__Exercise goal__. Output the listing below as a JSON array of strings, one string per line, skipping blank lines and omitting the pictures.
=-=-=
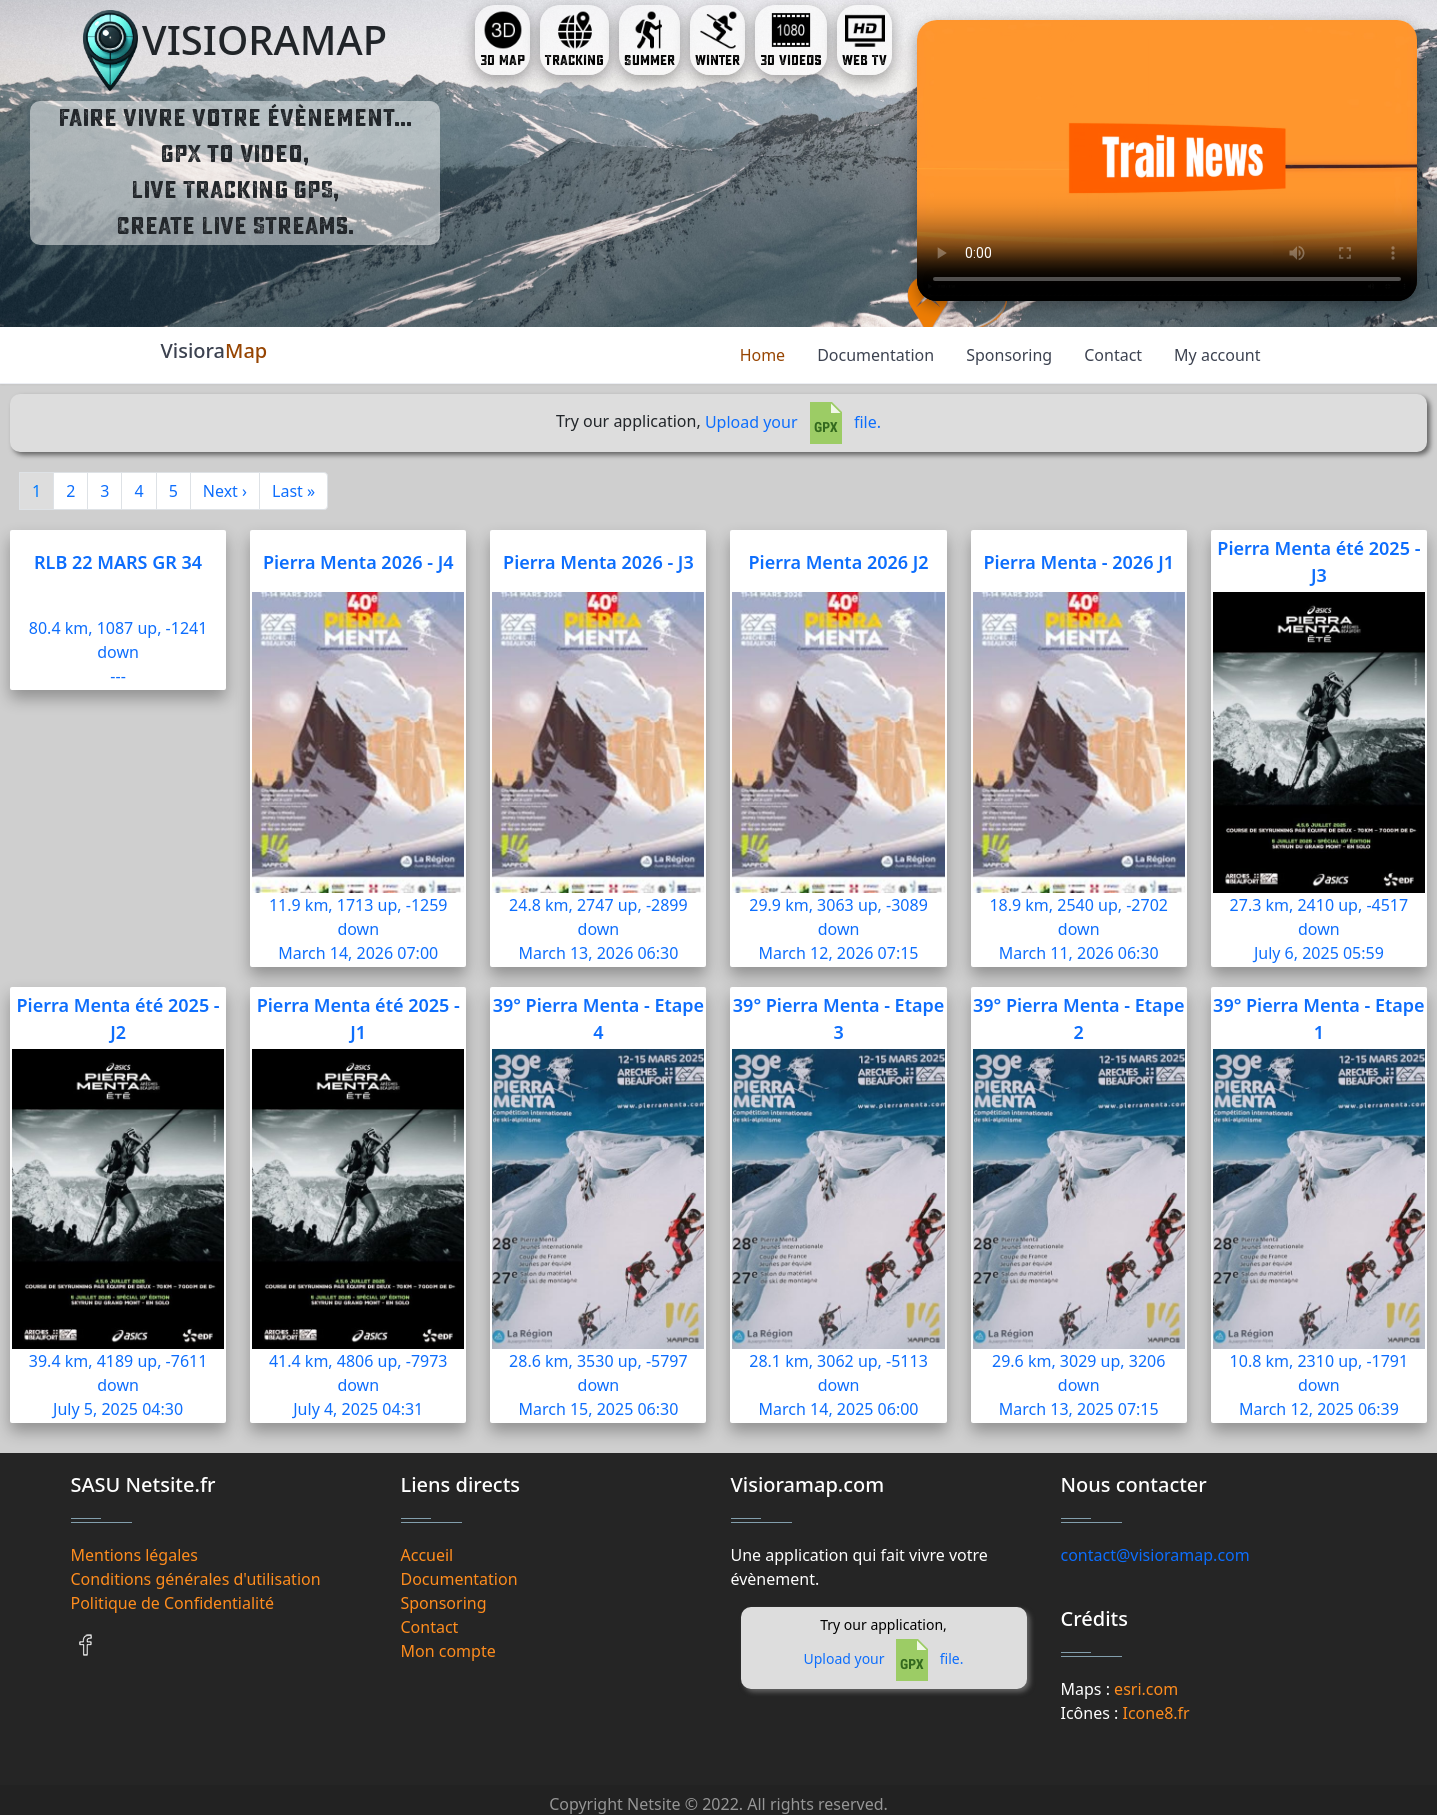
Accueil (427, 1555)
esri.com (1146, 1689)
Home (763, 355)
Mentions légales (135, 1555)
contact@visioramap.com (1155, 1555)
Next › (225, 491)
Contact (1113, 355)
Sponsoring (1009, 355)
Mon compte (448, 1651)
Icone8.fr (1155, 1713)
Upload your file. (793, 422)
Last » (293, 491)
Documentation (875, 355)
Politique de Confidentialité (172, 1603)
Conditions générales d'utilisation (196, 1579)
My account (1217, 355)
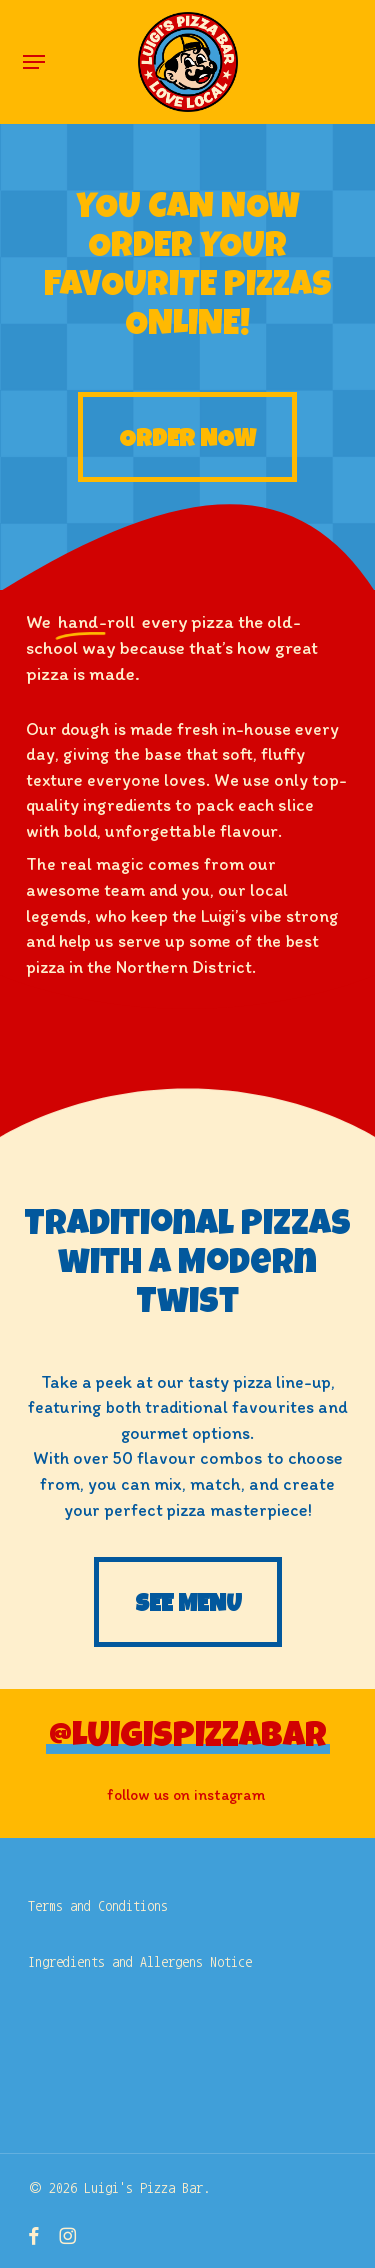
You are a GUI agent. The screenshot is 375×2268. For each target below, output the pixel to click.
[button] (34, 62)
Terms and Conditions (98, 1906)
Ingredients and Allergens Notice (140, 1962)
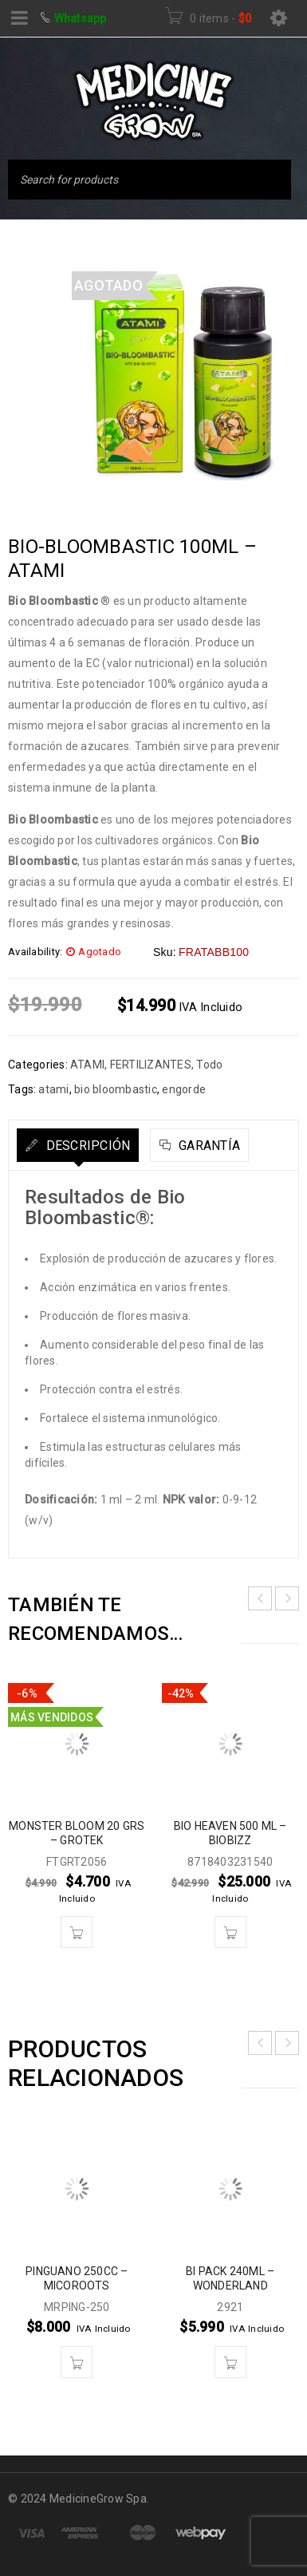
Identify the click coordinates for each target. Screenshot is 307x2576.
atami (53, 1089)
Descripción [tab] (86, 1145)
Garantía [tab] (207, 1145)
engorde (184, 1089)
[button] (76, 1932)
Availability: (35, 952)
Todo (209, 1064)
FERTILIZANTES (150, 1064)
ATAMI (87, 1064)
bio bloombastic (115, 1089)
=-=-=
__Response__.
[
  "Accueil (427, 1555)",
  "esri.com (1146, 1689)",
  "Home (763, 355)",
  "Mentions légales (135, 1555)",
  "contact@visioramap.com (1155, 1555)",
  "Next › (225, 491)",
  "Contact (1113, 355)",
  "Sponsoring (1009, 355)",
  "Mon compte (448, 1651)",
  "Icone8.fr (1155, 1713)",
  "Upload your file. (793, 422)",
  "Last » (293, 491)",
  "Documentation (875, 355)",
  "Politique de Confidentialité (172, 1603)",
  "Conditions générales d'utilisation (196, 1579)",
  "My account (1217, 355)",
  "You are a GUI agent. The screenshot is 375×2268. For each target below, output the pixel to click.",
  "[button] (34, 62)",
  "Terms and Conditions (98, 1906)",
  "Ingredients and Allergens Notice (140, 1962)",
  "Identify the click coordinates for each target. Screenshot is 307x2576.",
  "atami (53, 1089)",
  "Descripción [tab] (86, 1145)",
  "Garantía [tab] (207, 1145)",
  "engorde (184, 1089)",
  "[button] (76, 1932)",
  "Availability: (35, 952)",
  "Todo (209, 1064)",
  "FERTILIZANTES (150, 1064)",
  "ATAMI (87, 1064)",
  "bio bloombastic (115, 1089)"
]